|
|
|
|
|
by wildsatchmo
3201 days ago
|
|
There are some blockchain based systems in the works that may help with this mess. If a middleman can be removed, content creators could publish directly to p2p networks without losing the ability to earn money from their contributions. Instead of relying on some rights mgmt company to authorize content they could create a smart contract to programmatically allocate earnings to all parties involved. Time will tell but check out http://www.pepperlaw.com/publications/music-and-the-blockcha... This also has the side effect of eliminating curation bias / censorship allowing for all sorts of new content to become available that might not otherwise be allowed on iTunes/Netflix etc. |
|
The actual problems here are discovery and piracy. The former increases the benefits (real and perceived) of middlemen with promotional channels, speaking to both to the creators wanting their work to be found and anyone finding it. The latter is similarly important: most artists don't make money so every lost sale counts and for every artist who believes content should be unencumbered there seem to be more who demand DRM, especially the mainstream ones with the most customers.
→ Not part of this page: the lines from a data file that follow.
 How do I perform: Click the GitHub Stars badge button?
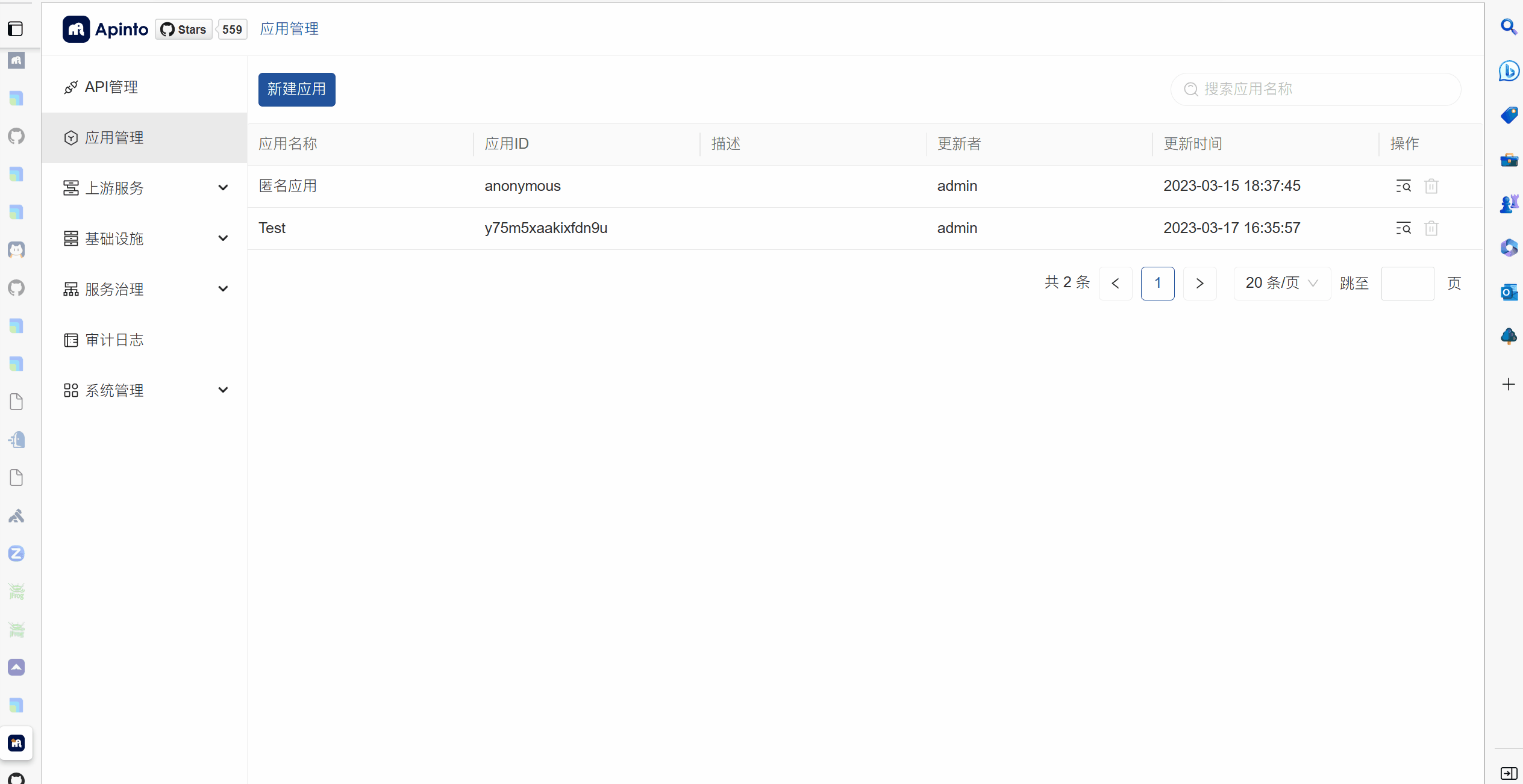coord(184,30)
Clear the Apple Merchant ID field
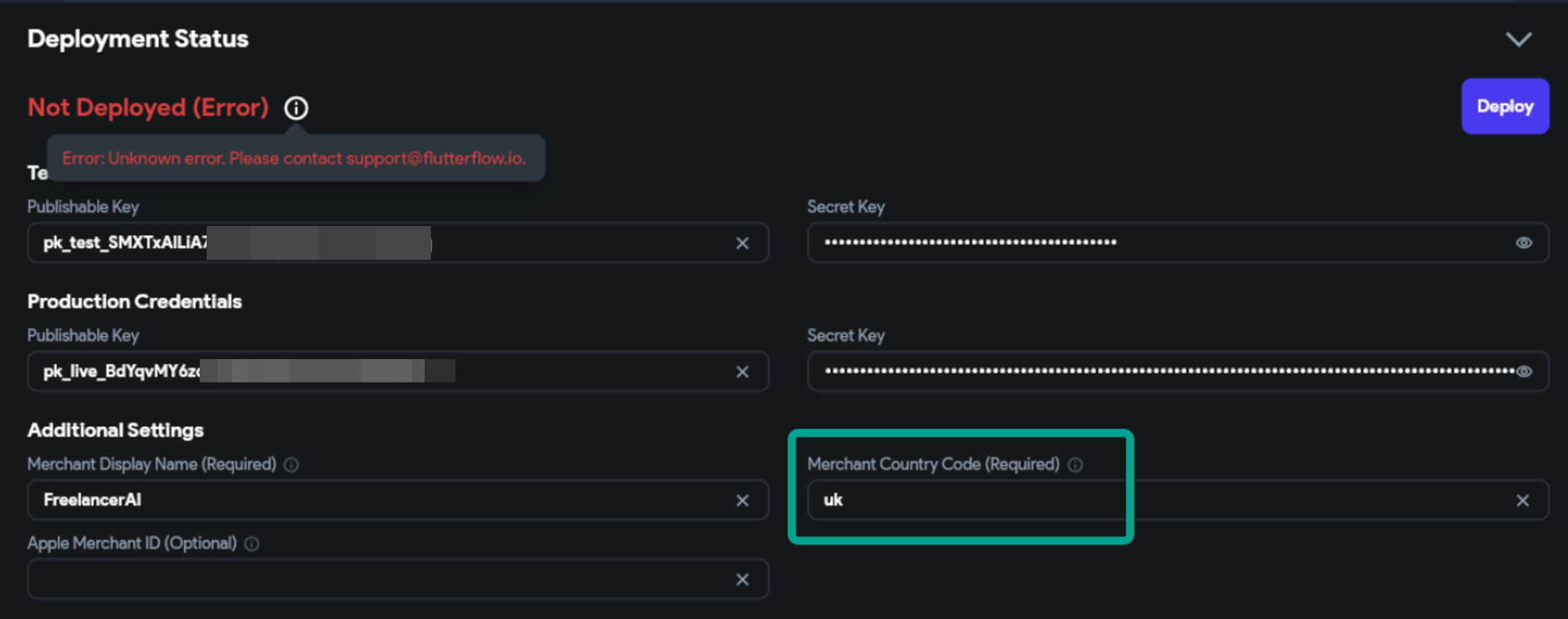1568x619 pixels. 743,579
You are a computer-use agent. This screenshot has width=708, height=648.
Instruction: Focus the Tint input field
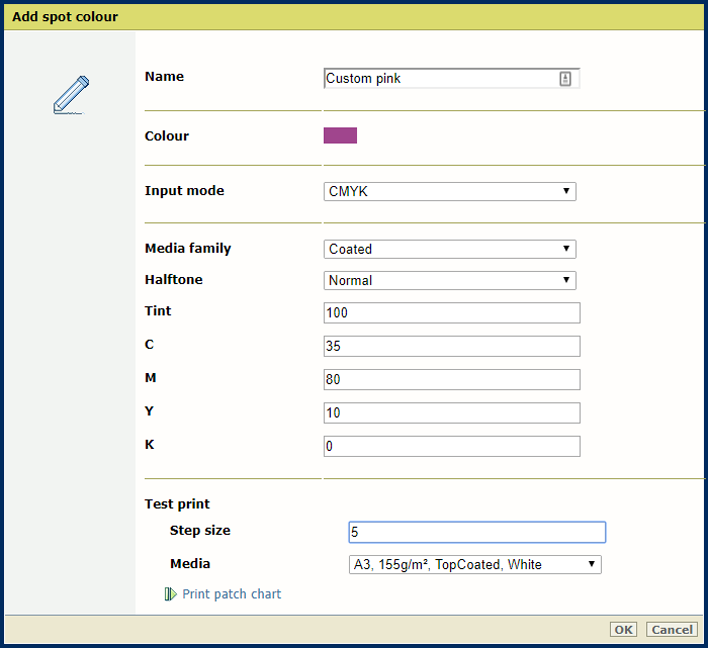coord(452,313)
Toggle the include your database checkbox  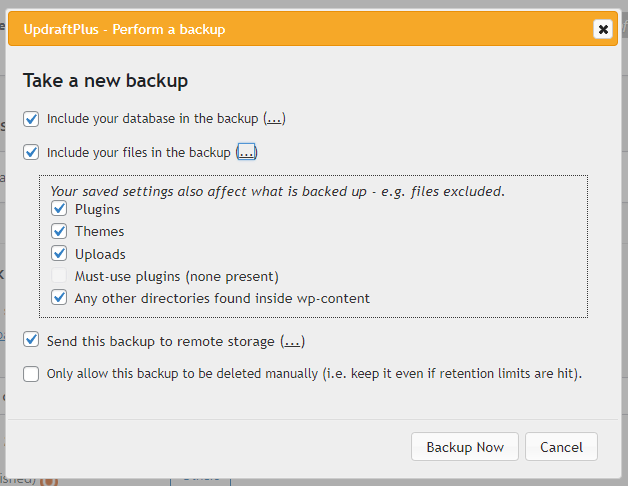click(32, 119)
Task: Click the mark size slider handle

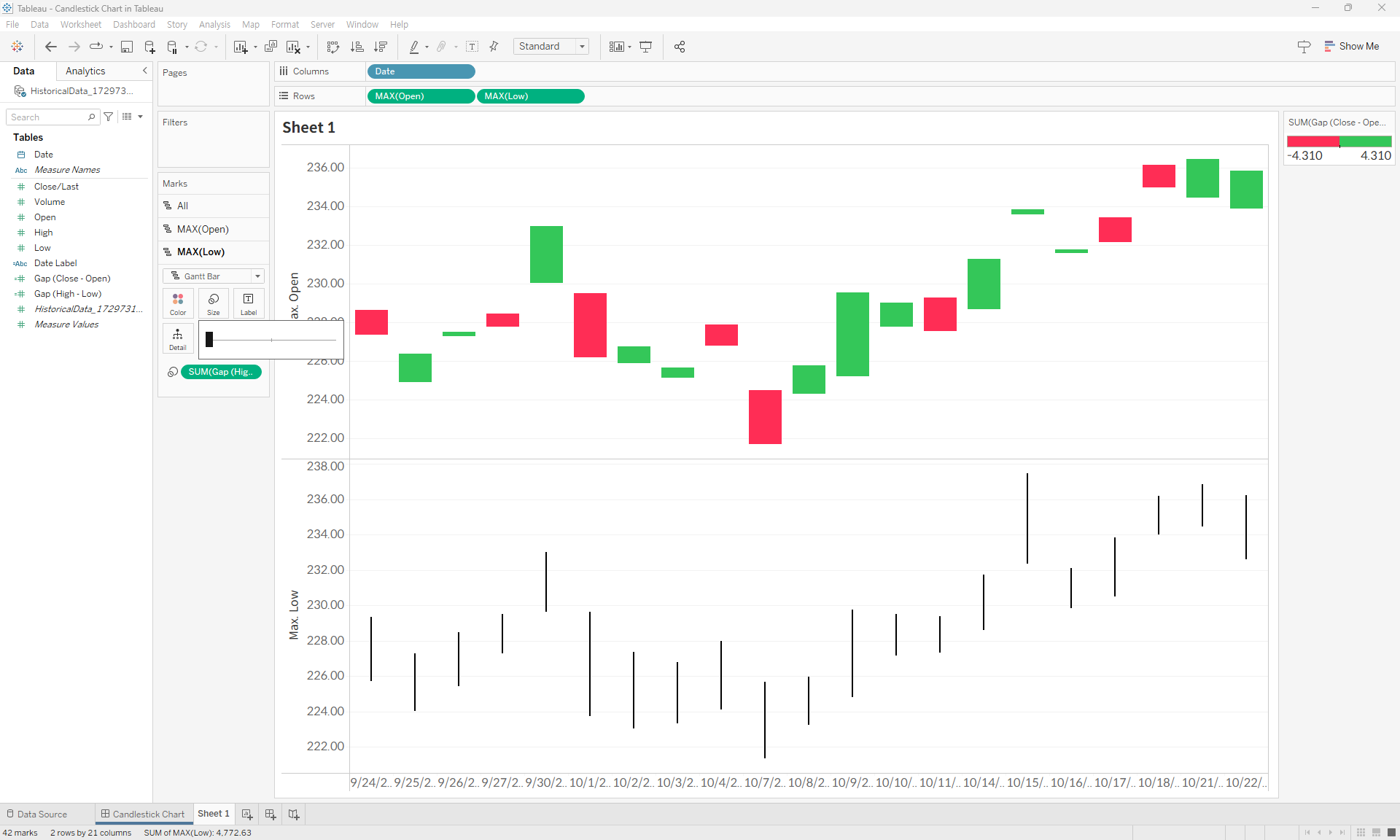Action: (x=209, y=340)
Not addressing both of those is fatal: if customers can't find what they want easily, the service is unlikely to make it out of the indie market. The key thing to remember is that outside of the diehard anti-DRM community, nobody sees this as a problem – most people find what they want on a major service, pay an acceptable amount, and leave satisfied.
Blockchains don't solve those problems and add new ones, like performance and irrecoverably failing open if there's a bug, which are likely showstoppers.